Text provided

==========

You may have heard; the FDA is holding a public hearing on social media and how it impacts pharmaceutical companies. There have been a number of excellent presentations so far that have moved this conversation forward and closer to a solution.
But one thing has been noticeably absent: the patient.
The entire conversation around social media in pharma has centered on how it can help the marketer. It’s been positioned as yet another tool in a marketer’s bag of tricks. The overwhelming concern before engaging in social media tends to be around how to drive product and brand awareness; and ultimately, revenue. I don’t absolve myself from this dynamic. I certainly have spent my fair share of time discussing how social media can help improve the marketing of a pharmaceutical company and enhance brand loyalty. Hey, we are marketers; our job is to generate leads.

==========

Listed records

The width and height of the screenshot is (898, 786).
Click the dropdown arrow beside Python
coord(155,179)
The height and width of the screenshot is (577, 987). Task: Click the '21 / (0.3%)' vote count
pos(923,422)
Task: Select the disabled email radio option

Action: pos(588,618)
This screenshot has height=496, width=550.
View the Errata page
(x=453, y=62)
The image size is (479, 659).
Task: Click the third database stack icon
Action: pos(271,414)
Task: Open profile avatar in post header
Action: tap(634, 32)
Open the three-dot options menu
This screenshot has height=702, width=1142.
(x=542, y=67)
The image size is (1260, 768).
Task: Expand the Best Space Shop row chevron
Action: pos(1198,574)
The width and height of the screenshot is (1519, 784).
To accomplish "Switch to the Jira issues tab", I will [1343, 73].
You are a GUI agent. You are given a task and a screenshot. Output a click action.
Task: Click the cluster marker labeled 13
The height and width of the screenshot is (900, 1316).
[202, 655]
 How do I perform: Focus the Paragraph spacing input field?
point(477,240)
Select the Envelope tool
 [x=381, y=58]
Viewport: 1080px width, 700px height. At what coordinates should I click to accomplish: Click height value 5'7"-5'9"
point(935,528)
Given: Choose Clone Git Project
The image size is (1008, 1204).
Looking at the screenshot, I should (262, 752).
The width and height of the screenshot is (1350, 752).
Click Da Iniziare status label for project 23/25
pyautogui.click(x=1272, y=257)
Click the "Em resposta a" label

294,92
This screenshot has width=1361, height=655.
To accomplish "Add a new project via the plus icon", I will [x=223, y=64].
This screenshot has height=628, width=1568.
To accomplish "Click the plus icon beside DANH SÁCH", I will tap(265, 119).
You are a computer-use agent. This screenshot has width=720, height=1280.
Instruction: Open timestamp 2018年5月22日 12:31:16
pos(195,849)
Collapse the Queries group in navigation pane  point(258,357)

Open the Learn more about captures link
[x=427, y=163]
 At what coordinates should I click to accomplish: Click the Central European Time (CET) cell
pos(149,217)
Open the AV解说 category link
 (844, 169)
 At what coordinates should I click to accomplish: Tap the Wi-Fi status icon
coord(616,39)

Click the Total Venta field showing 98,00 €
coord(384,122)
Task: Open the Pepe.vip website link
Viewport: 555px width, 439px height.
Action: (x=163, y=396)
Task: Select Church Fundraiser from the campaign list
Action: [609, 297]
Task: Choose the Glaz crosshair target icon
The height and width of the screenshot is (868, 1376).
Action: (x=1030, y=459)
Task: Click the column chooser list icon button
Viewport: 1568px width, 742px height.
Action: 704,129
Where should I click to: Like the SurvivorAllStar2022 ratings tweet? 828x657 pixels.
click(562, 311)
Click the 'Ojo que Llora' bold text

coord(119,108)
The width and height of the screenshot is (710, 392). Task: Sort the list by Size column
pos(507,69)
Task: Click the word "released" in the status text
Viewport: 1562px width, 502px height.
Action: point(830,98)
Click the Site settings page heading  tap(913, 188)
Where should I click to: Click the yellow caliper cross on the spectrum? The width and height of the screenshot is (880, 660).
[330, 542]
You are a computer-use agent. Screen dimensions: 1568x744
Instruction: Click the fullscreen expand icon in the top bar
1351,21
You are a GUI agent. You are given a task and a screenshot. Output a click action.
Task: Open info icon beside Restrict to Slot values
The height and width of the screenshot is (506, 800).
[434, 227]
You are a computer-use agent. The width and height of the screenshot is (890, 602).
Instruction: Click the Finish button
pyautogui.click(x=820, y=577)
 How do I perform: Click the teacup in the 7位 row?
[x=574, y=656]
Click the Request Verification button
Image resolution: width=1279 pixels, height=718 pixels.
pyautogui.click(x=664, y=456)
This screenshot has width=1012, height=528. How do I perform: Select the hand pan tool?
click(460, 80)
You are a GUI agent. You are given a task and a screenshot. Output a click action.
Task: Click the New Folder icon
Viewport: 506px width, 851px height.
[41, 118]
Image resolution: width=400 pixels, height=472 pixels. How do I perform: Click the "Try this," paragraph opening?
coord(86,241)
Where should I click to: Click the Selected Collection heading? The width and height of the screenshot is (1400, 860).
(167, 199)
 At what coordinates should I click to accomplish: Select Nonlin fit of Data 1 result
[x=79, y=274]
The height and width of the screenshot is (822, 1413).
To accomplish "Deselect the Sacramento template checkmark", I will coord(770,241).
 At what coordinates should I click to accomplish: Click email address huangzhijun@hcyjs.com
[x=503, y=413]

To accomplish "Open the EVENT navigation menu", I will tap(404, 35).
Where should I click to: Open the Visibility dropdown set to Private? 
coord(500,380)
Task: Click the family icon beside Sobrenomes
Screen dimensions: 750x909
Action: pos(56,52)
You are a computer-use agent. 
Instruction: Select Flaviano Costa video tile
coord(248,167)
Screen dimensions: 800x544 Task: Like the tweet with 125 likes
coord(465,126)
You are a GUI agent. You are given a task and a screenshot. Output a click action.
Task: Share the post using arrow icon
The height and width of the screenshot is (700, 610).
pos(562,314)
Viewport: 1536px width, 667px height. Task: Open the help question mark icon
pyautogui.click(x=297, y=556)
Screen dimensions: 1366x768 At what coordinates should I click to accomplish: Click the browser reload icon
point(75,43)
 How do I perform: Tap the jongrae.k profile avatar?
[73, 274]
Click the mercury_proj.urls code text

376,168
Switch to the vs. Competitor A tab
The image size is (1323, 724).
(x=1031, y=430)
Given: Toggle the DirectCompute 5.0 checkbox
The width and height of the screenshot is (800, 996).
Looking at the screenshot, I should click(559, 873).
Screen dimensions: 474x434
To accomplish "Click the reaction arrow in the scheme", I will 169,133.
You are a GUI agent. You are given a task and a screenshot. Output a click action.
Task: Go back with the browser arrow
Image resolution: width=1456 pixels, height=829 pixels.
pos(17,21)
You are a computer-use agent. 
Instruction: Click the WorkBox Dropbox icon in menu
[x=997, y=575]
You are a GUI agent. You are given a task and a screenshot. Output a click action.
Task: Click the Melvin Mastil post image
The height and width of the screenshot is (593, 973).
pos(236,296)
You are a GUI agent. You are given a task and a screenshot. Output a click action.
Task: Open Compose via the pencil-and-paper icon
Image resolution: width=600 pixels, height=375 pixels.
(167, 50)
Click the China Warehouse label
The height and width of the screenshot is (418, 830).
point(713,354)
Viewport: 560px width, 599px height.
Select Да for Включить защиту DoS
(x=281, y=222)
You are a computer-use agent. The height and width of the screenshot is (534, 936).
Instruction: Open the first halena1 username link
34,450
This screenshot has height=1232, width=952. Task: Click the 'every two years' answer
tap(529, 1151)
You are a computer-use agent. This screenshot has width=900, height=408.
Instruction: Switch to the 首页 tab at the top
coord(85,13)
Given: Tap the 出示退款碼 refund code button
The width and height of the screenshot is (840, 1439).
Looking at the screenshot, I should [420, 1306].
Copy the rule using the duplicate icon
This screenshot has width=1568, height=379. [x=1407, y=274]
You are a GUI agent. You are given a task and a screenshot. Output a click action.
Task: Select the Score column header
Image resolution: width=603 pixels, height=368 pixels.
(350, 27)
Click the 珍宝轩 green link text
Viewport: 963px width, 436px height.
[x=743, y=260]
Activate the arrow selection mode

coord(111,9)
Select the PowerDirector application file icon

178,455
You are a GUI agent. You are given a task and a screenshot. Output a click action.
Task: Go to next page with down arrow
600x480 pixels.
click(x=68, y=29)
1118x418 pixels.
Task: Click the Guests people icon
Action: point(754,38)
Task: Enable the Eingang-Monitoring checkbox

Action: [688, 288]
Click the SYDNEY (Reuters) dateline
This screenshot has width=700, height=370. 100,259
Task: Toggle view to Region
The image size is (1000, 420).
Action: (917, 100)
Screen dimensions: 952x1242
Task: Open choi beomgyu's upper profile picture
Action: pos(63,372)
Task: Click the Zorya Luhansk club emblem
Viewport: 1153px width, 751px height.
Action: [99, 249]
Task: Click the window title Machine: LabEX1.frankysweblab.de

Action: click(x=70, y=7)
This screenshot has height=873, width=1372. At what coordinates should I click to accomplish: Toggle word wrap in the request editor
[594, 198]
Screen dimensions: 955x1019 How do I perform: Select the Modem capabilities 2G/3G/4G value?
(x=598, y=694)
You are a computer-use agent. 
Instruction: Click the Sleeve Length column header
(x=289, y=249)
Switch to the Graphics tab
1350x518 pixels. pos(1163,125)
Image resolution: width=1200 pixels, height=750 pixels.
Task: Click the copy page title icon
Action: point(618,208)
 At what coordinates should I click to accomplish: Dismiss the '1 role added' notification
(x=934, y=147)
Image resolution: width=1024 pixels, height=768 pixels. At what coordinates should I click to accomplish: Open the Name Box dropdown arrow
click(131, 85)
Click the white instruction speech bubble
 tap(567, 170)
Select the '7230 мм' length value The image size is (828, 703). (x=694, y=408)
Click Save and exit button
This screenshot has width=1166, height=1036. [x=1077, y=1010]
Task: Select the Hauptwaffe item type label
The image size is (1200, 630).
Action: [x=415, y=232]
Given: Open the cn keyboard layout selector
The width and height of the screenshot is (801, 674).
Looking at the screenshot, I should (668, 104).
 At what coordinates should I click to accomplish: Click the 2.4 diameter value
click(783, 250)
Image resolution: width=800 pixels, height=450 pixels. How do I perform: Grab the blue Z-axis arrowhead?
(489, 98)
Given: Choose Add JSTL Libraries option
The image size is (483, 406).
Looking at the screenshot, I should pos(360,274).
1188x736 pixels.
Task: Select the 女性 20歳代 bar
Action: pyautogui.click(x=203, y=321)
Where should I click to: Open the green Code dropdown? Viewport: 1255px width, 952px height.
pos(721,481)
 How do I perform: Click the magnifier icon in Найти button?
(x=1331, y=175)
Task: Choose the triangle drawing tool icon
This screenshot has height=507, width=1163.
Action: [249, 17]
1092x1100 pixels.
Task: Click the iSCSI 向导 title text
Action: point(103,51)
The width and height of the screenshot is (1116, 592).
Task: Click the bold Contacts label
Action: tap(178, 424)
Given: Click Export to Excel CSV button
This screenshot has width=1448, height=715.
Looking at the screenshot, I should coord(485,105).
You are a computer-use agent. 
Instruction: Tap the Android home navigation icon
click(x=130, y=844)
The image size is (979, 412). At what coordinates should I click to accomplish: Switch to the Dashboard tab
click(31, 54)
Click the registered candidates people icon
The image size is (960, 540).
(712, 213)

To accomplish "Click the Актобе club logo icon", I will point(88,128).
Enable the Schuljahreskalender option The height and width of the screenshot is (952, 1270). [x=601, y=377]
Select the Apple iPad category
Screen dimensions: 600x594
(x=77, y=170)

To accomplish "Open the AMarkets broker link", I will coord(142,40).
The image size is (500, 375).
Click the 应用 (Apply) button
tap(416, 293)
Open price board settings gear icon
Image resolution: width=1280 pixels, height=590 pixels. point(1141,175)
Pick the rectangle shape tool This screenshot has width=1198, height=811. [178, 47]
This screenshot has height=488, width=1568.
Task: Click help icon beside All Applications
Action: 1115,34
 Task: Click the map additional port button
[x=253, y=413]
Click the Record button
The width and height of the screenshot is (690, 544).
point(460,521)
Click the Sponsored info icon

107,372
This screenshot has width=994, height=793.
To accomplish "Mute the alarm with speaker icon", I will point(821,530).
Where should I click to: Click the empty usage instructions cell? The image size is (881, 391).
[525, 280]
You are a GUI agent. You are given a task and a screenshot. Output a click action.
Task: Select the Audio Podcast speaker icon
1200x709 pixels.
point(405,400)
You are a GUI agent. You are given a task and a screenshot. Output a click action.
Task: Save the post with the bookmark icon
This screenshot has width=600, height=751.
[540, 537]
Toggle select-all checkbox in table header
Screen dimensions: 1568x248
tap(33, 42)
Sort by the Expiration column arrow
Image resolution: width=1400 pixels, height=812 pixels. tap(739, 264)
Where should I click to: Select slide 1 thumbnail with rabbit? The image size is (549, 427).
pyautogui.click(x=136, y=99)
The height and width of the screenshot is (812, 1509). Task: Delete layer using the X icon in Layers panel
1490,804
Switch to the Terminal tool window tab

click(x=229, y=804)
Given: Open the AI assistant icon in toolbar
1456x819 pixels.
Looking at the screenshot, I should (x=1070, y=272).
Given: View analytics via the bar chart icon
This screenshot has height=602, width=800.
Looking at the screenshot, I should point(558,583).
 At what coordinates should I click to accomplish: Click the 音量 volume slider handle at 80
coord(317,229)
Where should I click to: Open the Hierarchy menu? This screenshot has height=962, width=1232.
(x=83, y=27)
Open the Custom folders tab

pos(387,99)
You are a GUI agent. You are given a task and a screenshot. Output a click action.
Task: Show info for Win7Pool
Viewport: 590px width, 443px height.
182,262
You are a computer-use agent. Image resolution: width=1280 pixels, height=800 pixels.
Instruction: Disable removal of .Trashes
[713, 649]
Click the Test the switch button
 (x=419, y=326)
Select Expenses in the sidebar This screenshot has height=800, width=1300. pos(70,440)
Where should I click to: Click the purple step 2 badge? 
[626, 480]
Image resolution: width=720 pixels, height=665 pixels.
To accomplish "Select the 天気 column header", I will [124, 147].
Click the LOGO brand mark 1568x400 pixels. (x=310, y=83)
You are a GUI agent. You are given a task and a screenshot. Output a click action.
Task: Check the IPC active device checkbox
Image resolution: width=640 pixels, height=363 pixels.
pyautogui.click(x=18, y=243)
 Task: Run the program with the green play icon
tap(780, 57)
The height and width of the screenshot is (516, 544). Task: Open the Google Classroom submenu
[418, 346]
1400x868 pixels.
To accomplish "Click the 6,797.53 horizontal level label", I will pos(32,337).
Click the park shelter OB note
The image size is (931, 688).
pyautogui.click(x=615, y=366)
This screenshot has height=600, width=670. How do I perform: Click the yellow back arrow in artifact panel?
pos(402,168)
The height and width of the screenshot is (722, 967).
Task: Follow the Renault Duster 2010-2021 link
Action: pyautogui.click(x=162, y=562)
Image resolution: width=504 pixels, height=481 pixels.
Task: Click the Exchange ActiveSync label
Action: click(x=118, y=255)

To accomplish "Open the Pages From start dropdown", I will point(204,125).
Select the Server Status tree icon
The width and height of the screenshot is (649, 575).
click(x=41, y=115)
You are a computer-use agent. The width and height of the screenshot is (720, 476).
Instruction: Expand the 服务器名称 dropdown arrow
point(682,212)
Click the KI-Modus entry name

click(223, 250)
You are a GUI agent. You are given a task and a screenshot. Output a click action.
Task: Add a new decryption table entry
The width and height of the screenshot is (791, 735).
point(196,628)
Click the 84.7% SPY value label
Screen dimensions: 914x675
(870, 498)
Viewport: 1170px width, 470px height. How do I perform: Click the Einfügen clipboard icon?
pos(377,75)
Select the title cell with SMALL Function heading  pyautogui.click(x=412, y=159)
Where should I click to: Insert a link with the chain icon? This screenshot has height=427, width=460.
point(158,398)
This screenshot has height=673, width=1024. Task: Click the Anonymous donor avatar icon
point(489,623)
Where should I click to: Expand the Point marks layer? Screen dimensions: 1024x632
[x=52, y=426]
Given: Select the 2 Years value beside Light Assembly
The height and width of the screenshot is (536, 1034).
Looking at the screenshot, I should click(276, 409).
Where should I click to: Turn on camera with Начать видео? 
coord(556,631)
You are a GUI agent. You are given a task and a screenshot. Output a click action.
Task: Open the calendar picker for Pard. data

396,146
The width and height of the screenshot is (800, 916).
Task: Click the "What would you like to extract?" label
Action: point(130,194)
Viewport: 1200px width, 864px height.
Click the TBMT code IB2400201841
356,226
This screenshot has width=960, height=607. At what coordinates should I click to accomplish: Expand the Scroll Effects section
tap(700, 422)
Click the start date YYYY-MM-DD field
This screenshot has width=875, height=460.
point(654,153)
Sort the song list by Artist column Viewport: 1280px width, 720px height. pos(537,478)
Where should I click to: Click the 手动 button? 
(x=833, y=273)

==========

Answer these questions about the text on social media in pharma:
1. What is the FDA holding a public hearing on?
2. What does the text say has been noticeably absent?
3. What does the writer say is the job of marketers?

1. Social media and how it impacts pharmaceutical companies.
2. The patient.
3. To generate leads.